* _Task prompt_
Reproduce the data below with every instance of "dropdown" replaced by "drop-down" and all other text left unchanged. Omit the pictures from your answer.

>> START The records

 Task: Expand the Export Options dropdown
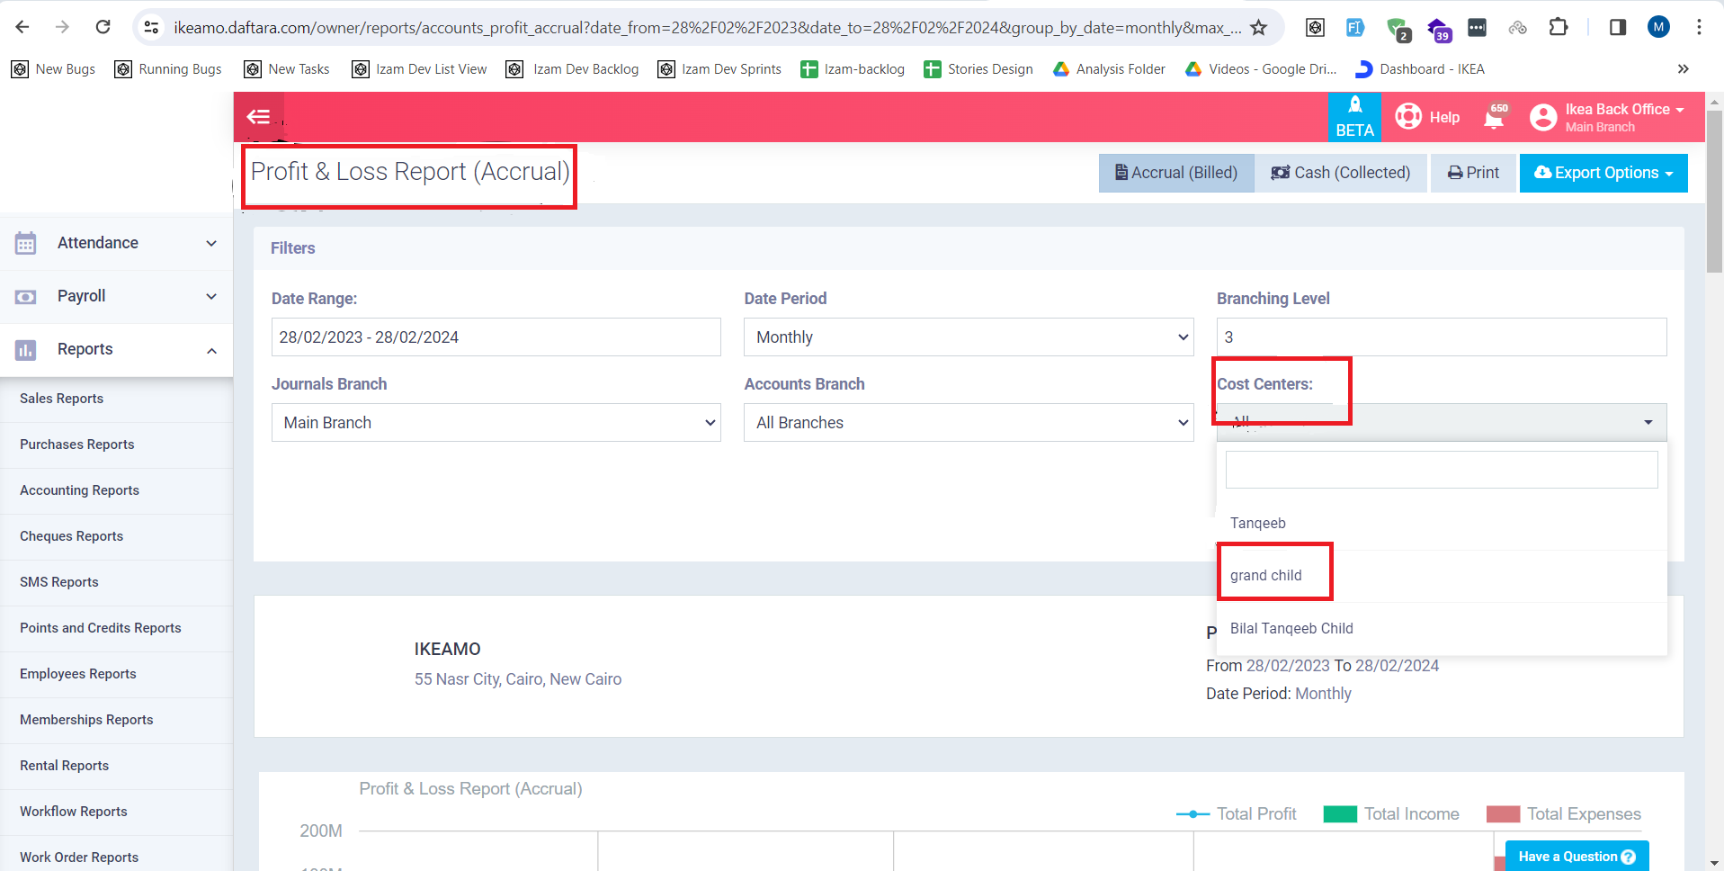click(1603, 173)
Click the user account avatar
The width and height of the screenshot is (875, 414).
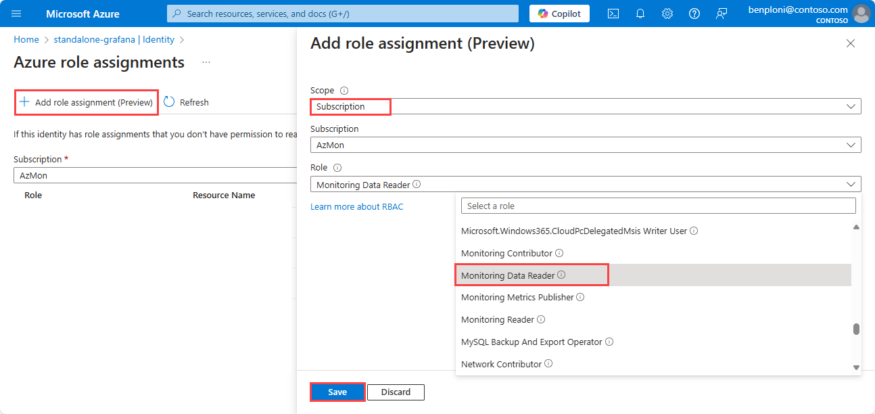pyautogui.click(x=861, y=14)
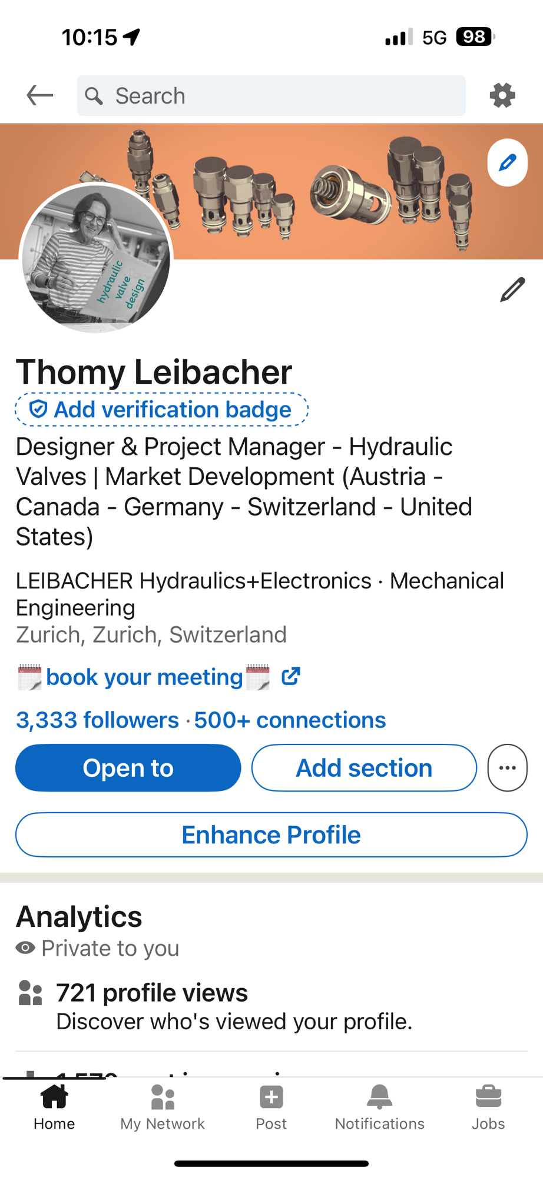The width and height of the screenshot is (543, 1177).
Task: Tap the back arrow icon
Action: [39, 95]
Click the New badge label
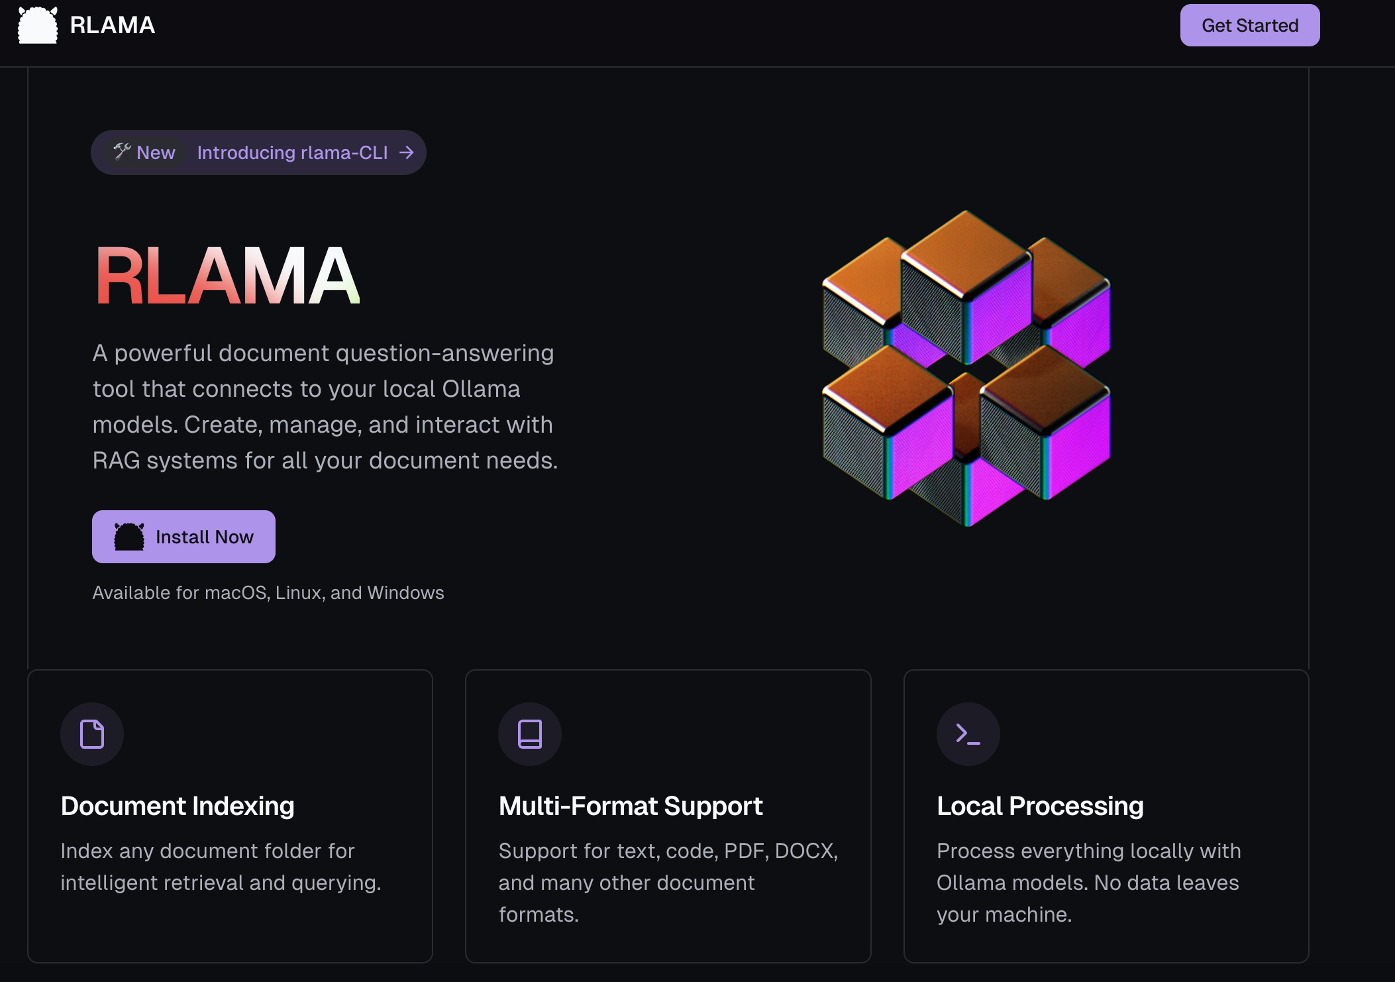The height and width of the screenshot is (982, 1395). pos(155,152)
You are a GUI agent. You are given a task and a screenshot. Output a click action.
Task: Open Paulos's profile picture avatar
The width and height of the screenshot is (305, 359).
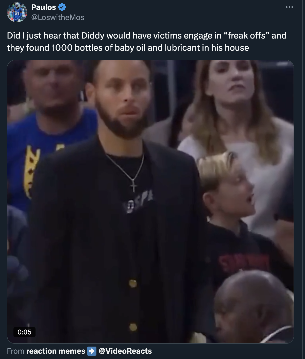(17, 12)
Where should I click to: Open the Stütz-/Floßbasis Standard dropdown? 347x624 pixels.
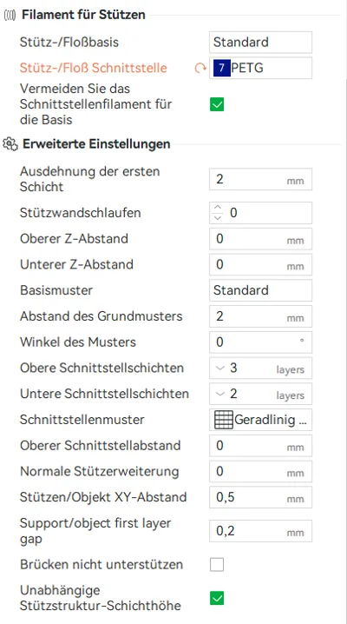pos(260,43)
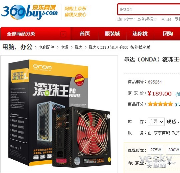Go to the 迷你挑 tab

pyautogui.click(x=140, y=34)
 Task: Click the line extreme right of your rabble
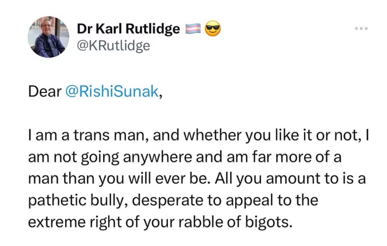pyautogui.click(x=160, y=222)
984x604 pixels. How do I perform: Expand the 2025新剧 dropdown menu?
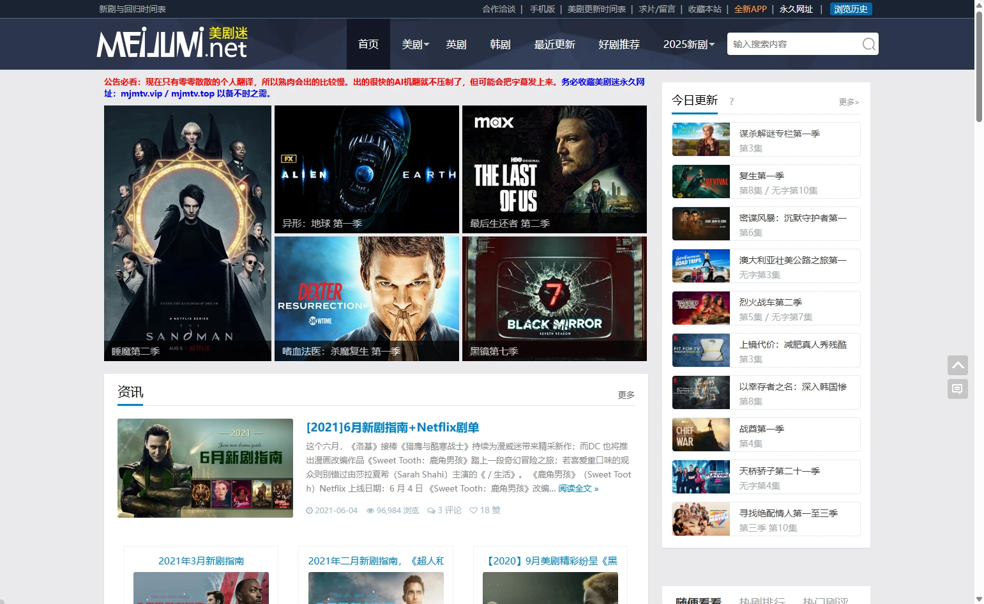(688, 45)
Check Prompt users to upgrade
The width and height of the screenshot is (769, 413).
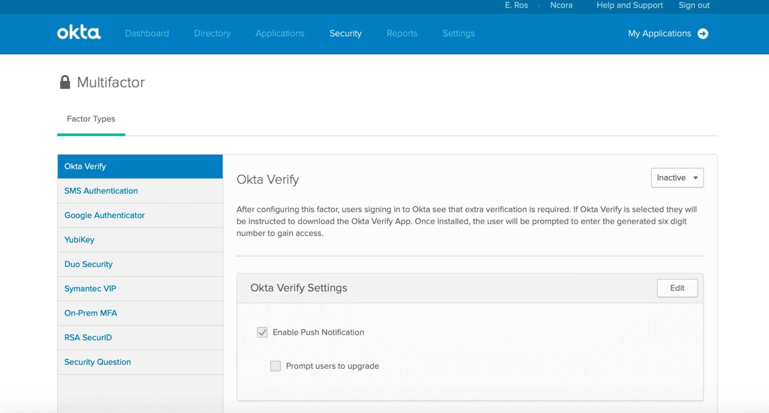pyautogui.click(x=275, y=366)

>> END The records

* _Complete answer_
 Task: Expand the Export Options drop-down
click(1603, 173)
Click the user account avatar
The width and height of the screenshot is (875, 414).
pyautogui.click(x=861, y=14)
The width and height of the screenshot is (543, 1177).
Task: Tap the back arrow icon
Action: [39, 95]
Click the New badge label
The height and width of the screenshot is (982, 1395). pos(155,152)
You are a GUI agent. You are given a task and a screenshot. Output a click action.
Task: Open Paulos's profile picture avatar
The width and height of the screenshot is (305, 359).
(17, 12)
Where should I click to: Open the Stütz-/Floßbasis Standard drop-down? 347x624 pixels.
pos(260,43)
Go to the 迷你挑 tab

pyautogui.click(x=140, y=34)
 Task: Click the line extreme right of your rabble
pyautogui.click(x=160, y=222)
984x604 pixels. How do I perform: Expand the 2025新剧 drop-down menu?
(688, 45)
Check Prompt users to upgrade
The width and height of the screenshot is (769, 413).
pyautogui.click(x=275, y=366)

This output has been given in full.